* _TASK TO COMPLETE_
Pictures in the entries below are to be left out; otherwise, reproduce exactly the lines from the first through the line containing "This screenshot has width=942, height=681.".

* _DATA EXTRACT_
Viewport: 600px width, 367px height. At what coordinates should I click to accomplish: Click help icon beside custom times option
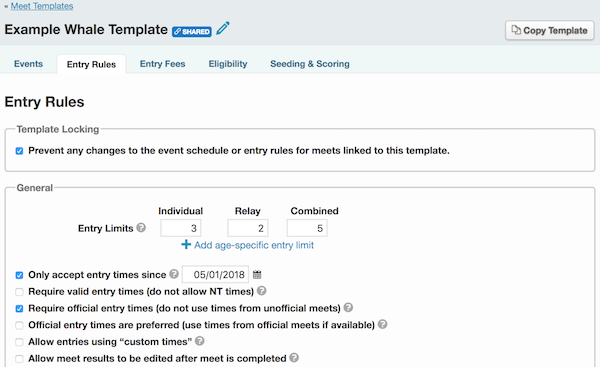point(199,341)
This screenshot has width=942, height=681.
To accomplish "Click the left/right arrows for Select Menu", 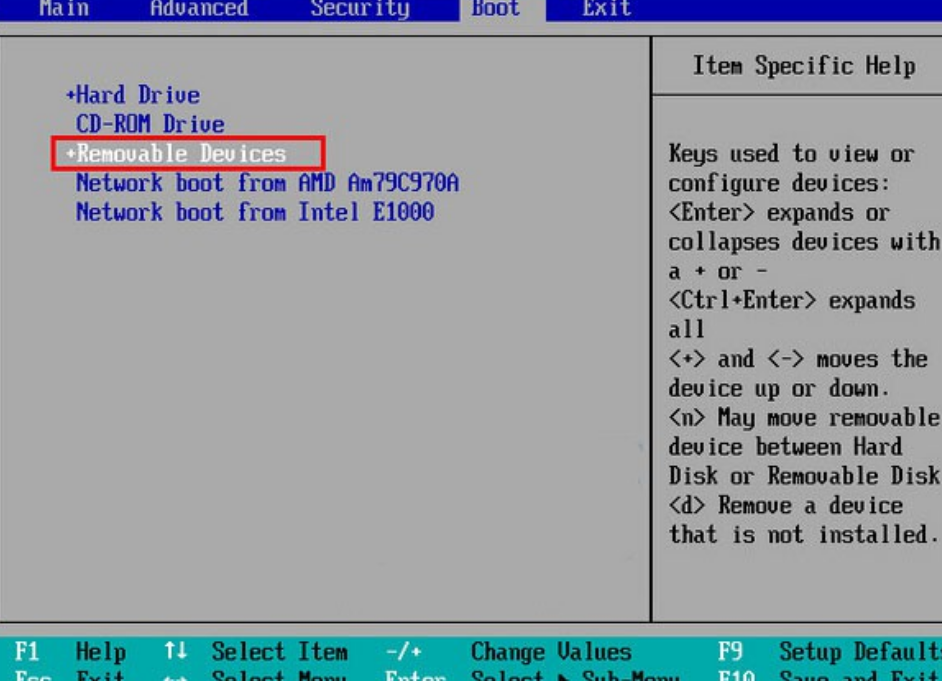I will pyautogui.click(x=175, y=676).
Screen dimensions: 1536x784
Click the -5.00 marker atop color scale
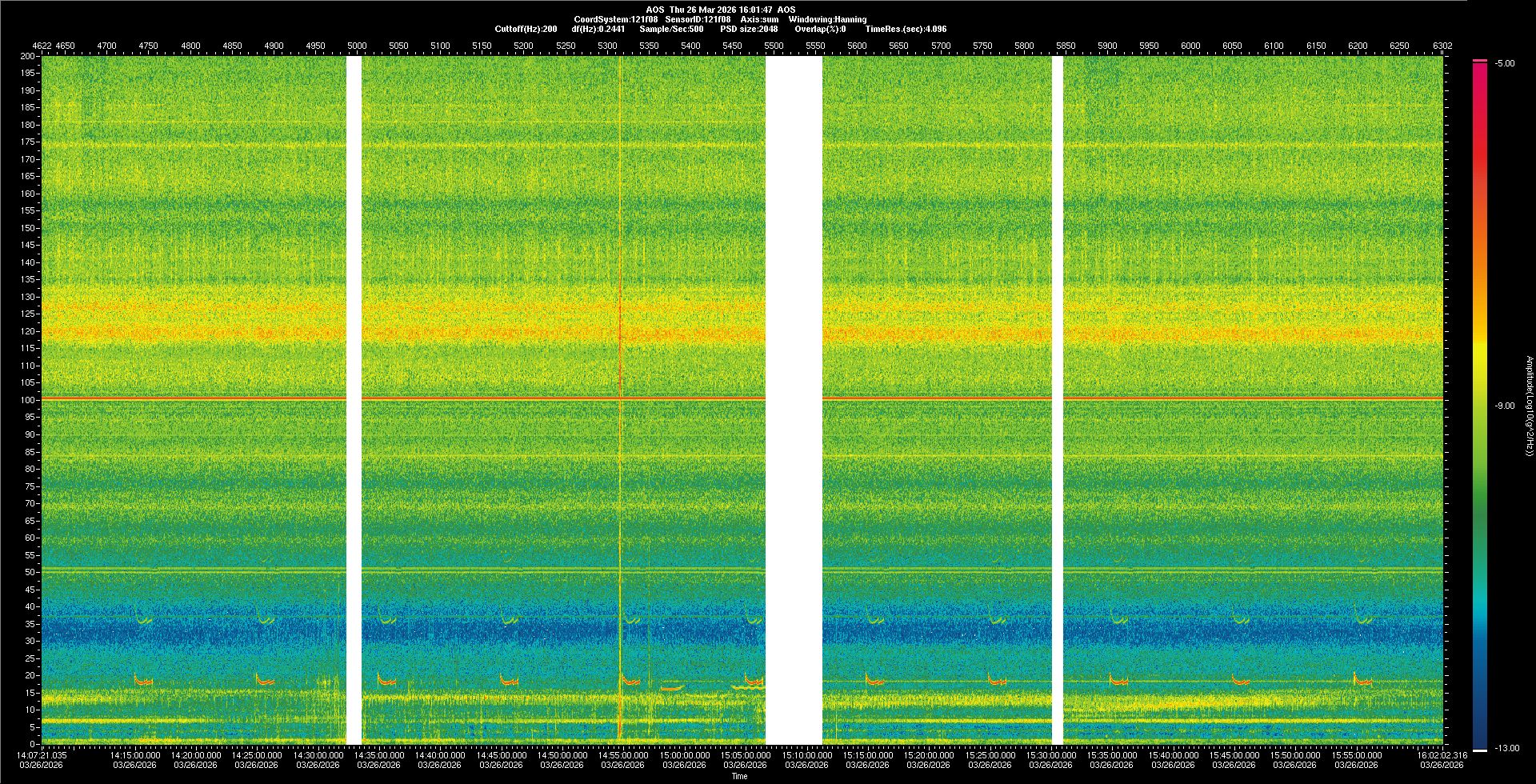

* _SOLVED PROBLEM_
Viewport: 600px width, 367px height. At what coordinates should I click to accomplish: Click help icon beside custom times option
point(199,341)
This screenshot has width=942, height=681.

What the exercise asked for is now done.